As widely discussed since Wednesday night's leak of its existence, the Open Cloud Manifesto--originally authored by IBM--has been released for public consumption.

This had been a difficult weekend for the document, first outed by Microsoft's Steven Martin and then leaked in its entirety by my Overcast co-host, Geva Perry, the next day.

The discussion of the document has been muted, in part because the document is not a standards declaration or contract attached to any action or entity. Instead, it serves as a simple statement of principles that almost any cloud participant would agree with--at least publicly. However, the process in which it was brought into existence has been debated ferociously and may signify a changing of the guard in the standards world.

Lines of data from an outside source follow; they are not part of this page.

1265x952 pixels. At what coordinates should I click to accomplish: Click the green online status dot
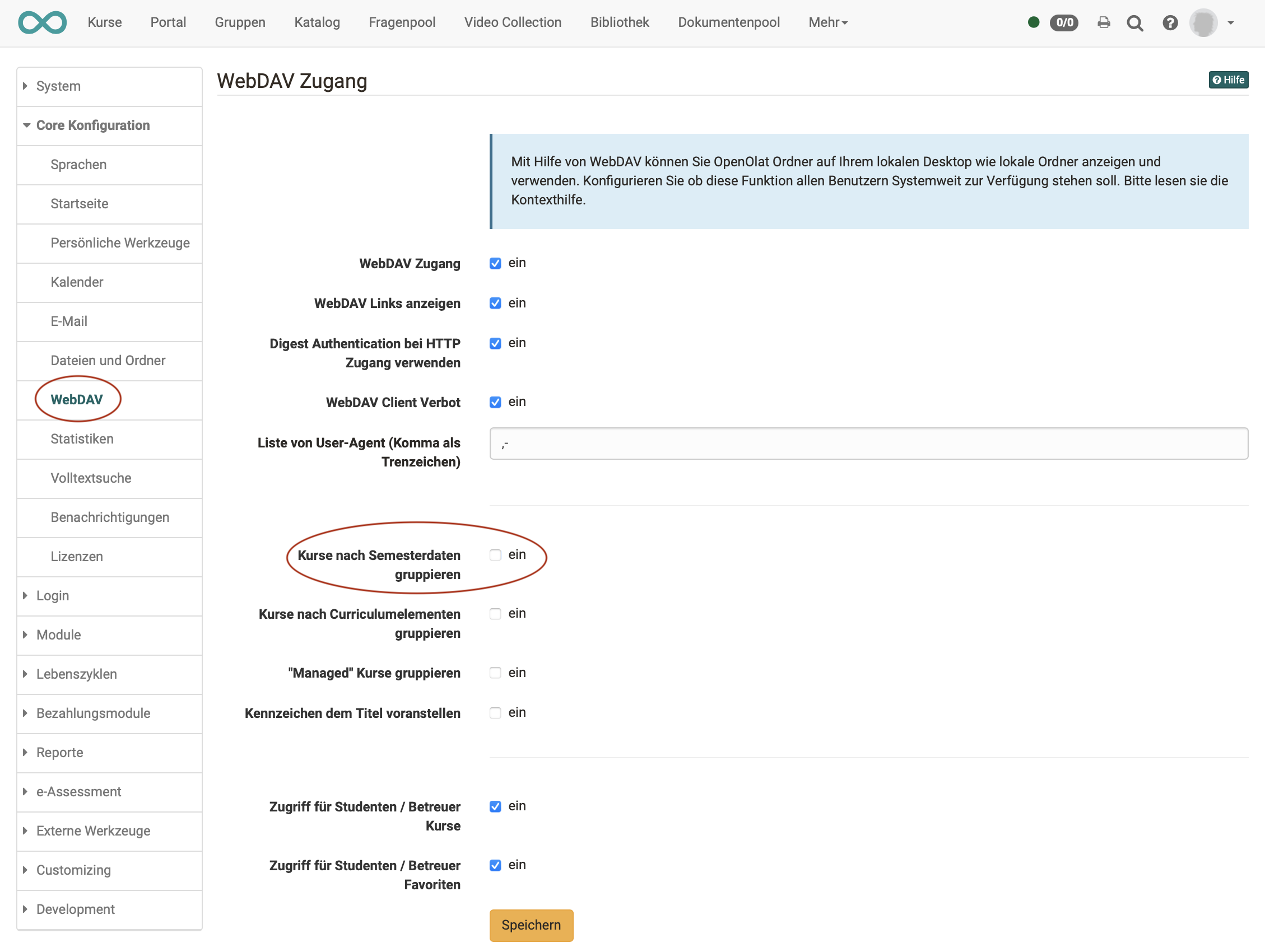pos(1033,22)
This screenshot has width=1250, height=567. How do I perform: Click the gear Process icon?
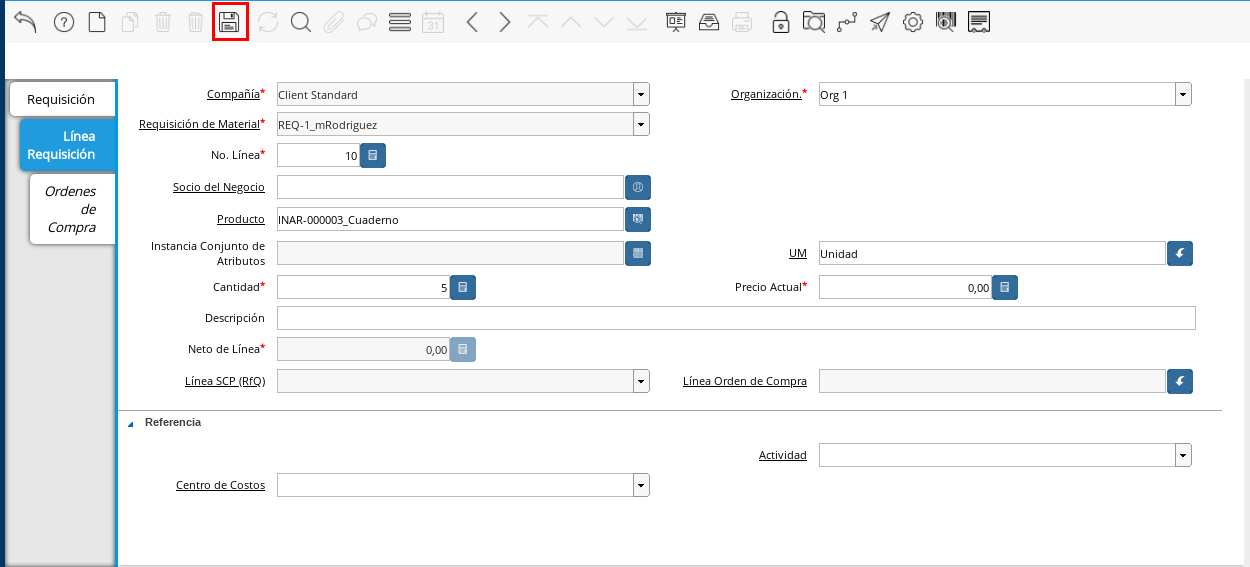point(912,22)
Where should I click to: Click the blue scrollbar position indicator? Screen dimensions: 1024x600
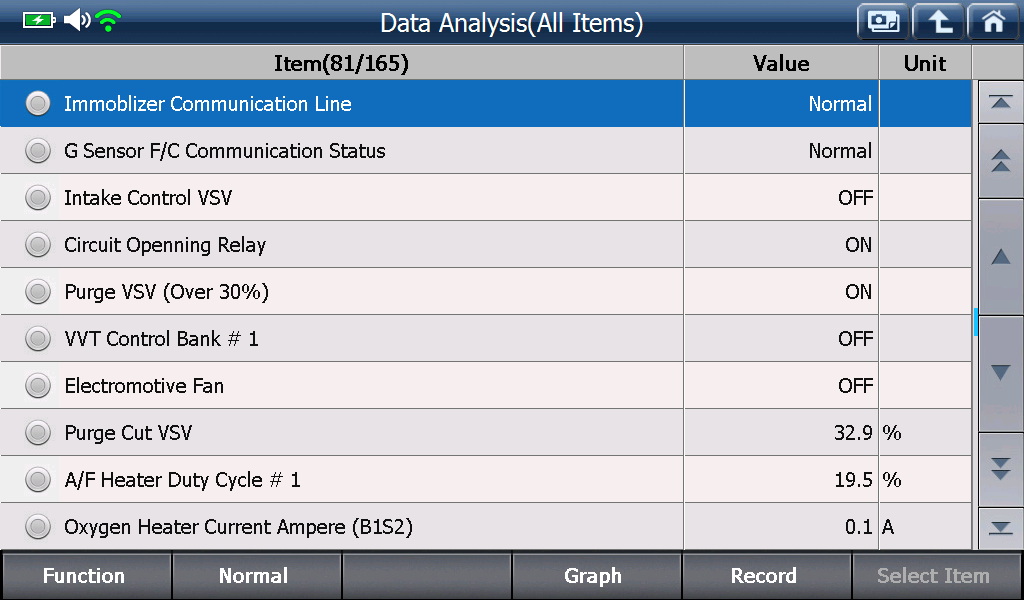(x=975, y=323)
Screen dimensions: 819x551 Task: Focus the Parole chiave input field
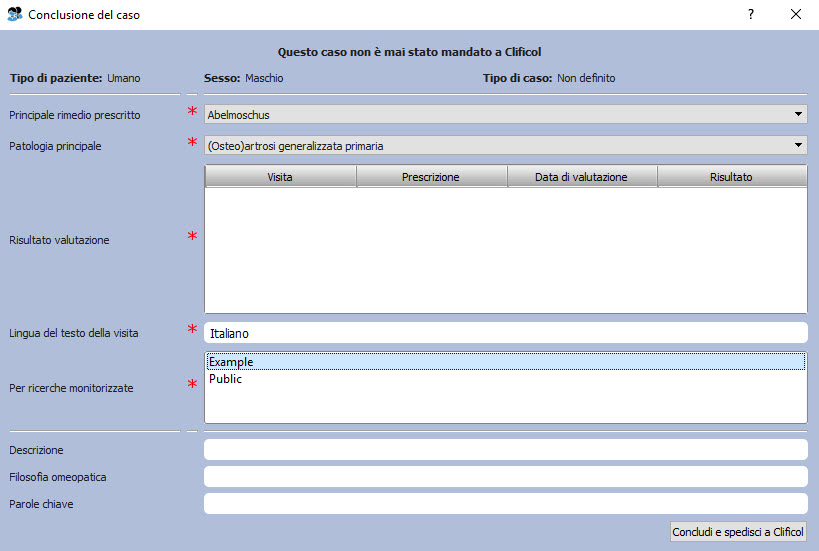[x=505, y=504]
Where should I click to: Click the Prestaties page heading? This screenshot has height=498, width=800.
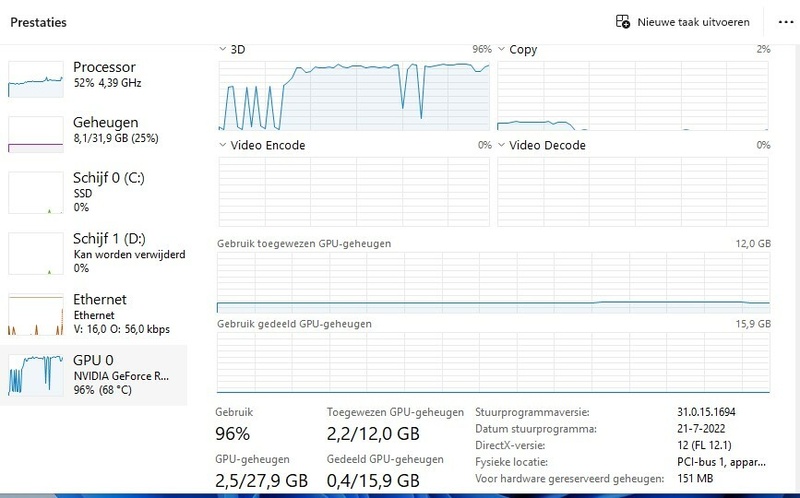click(x=38, y=22)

What is perhaps more interesting, however, is the list of signatories to the document. The list below is official as of Monday morning, according to my contact at IBM:

IBM
Sun Microsystems
VMWare
AT&T
Telefonica
Cisco Systems
EMC
SAP
Advanced Micro Devices
Elastra
rPath
Juniper Networks
Red Hat
Hyperic
Akamai
Novell
Sogeti
Rackspace
RightScale
GoGrid
Aptana
CastIron
EngineYard
Eclipse
SOASTA
F5
LongJump
NC State
Enomaly
Nirvanix
OMG
Computer Science Corp.
Boomi
Reservoir
Appistry
Heroku

Note that the "big four" of cloud computing, Amazon.com, Microsoft, Google and Salesforce.com, are not signatories. However, several major players are on it, including my employer, Cisco--as well as EMC, Sun, VMware, and a host of key start-ups and established vendors throughout the industry.

There is a Cloud Computing Interoperability Forum meeting scheduled to be held Monday night in conjunction with Cloud Expo in New York City in which many, if not all of the signatories, and several that refused to sign (including Microsoft) will gather to talk about the future of cloud standards.

This could either be a historic meeting--or the final nail in the Manifestogate coffin.

The document itself is available on Scribd, or as a PDF from the official Opencloudmanifesto.org site or Perry's Thinking Out Cloud blog.